Monday, January 20, 2020

Dongeng bukan hanya sekedar pengantar tidur


Dongeng - ilustrasi


Psikolog anak, Seto Mulyadi (Kak Seto), berpendapat, dongeng di kalangan orang tua Indonesia sudah mulai dilupakan. Kesimpulan itu diperoleh Kak Seto setelah seringnya dia berinteraksi dengan para orang tua dan anak di sejumlah wilayah Indonesia.

“Sudah dilupakan arti pentingnya. Padahal dongeng memiliki peran psikologis untuk pengembangan jiwa anak-anak, merangsang kecerdasan, bahasan, perkembangan emosi, moral dan juga pembangun komunikasi yang kuat antara anak dan orang tua” 

Padahal, budaya dongeng sudah dikenal lama oleh orang tua di Indonesia. 

Seperti di Riau, budaya Melayu yang memiliki tradisi aktivitas mendongeng yang dikembangkan dengan pantun dan permainan kata-kata. 

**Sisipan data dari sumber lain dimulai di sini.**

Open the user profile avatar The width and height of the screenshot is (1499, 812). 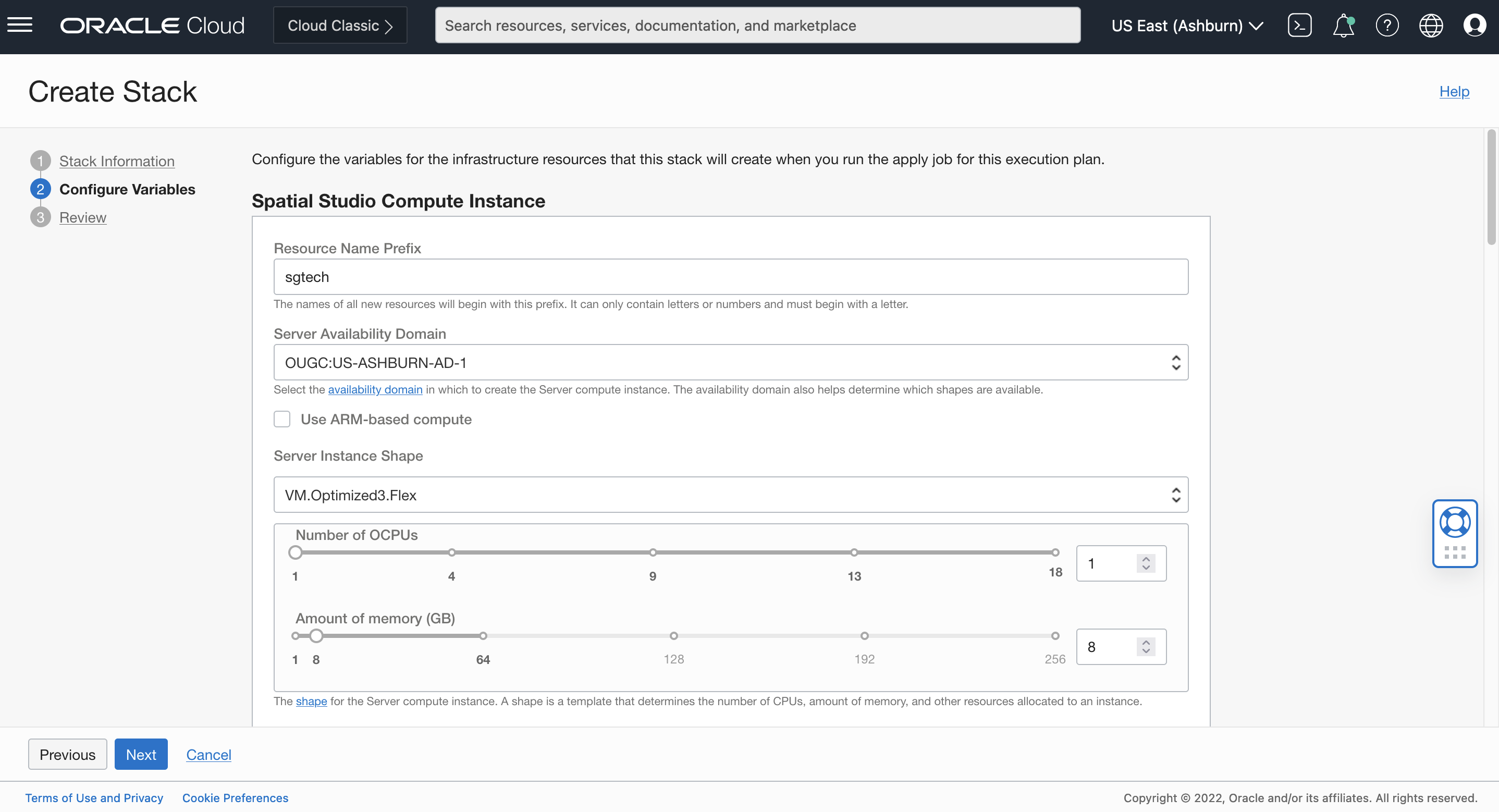1474,25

Indikator dongeng dalam budaya Indonesia yang telah ada sejak zaman dulu juga bisa dilihat dengan munculnya cerita-cerita rakyat. Di antaranya, kisah Tangkuban Perahu, asal usul Danau Toba, kisah Roro Jonggrang, bahkan di Papua pun memiliki cerita-cerita rakyat “Ini semuanya adalah bermula dari dongeng-dongeng” kata Kak Seto

Menurut Kak Seto, dulu semua nilai moral dan etika ditanamkan orang tua ke anak melalui dongeng. 

Tetapi semenjak pesatnya perkembangan teknologi, seperti televisi, gadget dan video, membuat budaya mendongeng dilupakan. 

Di sejumlah negara maju, dongeng bahkan kembali dipopulerkan. 

Contohnya, di Jepang. 

Di sana, pemerintahannya mulai menggalakkan kembali dongeng yang dilakukan orang tua kepada anak. 

Hal ini dilakukan agar anak-anak tidak memiliki ketergantuangan kepada gadget. 

Dengan dongeng, anak bisa diajari cara yang menyenangkan tentang nilai-nilai kebaikan. Mana yang baik dan mana yang harus diikuti atau mana yang jelek yang tidak boleh dilakukan. 

Selain itu, dongeng juga merangsang anak untuk menyukai membaca. 

Misalnya, orang tua mendongeng dengan membacakan sebuah buku maka anak-anak mengenal dan membaca buku tersebut.

Dengan dongeng, kita ajarkan keterbukaan dan demokrasi. 

Awalnya dimulai dengan dongeng, kedekatan dan terjadilah rapat keluarga. 

semua perilaku anak bisa diarahkan sejak kecil tanpa kekerasan. Karena anak tak perlu dibentak-bentak untuk diberi tahu tentang nilai-nilai kebaikan. 

Dengan cerita, anak-anak sudah mendapatkan nilai-nilai kebaikan. 

Untuk para orang tua yang ingin mendongeng, Kak Seto memberikan saran. Orang tua harus menguasai teknik mendongeng yang benar. 

Yakni dengan kesabaran, kreatif dan dengan cara-cara yang menarik seperti dengan suara yang berbeda-beda atau nada-nada indah seperti menyanyi. 

Adapun untuk klasifikasi usia mendongeng, Kak Seto menggambarkan pada usia awal yakni tiga sampai lima tahun, anak-anak senang dongeng dengan tokoh hewan. Misalnya, si Komo, buaya, macan, kancil, kura-kura atau kelinci. 

Pada usia enam sampai delapan tahun, anak-anak mulai tertarik pada contoh manusia, tetapi yang sederhana. 

Misalnya, kebiasaan yang baik sikat gigi sebelum tidur, cuci tangan sebelum makan atau yang membangun kebiasaan. 

Sedangkan usia tujuh sampai delapan tahun, anak-anak sudah mulai suka dengan kisah-kisah petualangan, seperti Jenderal Kancil atau Lima Sekawan.

Pemerintah sendiri mengakui manfaat dongeng dalam pendidikan keluarga. 

Direktur Pembinaan Pendidikan Keluarga Ditjen Paudni dan Pendidikan Masyarakat Kemendikbud Sukiman mengatakan, pemerintah kerap mengimbau kepada orang tua untuk menanamkan nilai-nilai kebaikan melalui dongeng kepada anak. 

Di laman sahabatkeluarga.kemdikbud.go.id, disediakan banyak cerita dongeng untuk menjadi referensi bagi orang tua. 

Di Kurikulum 2013 saat ini juga dimasukkan materi pendidikan keluarga. 

Anak-anak yang sudah usia sekolah dianjurkan membaca buku nonakademik 15 menit sebelum pelajaran dimulai.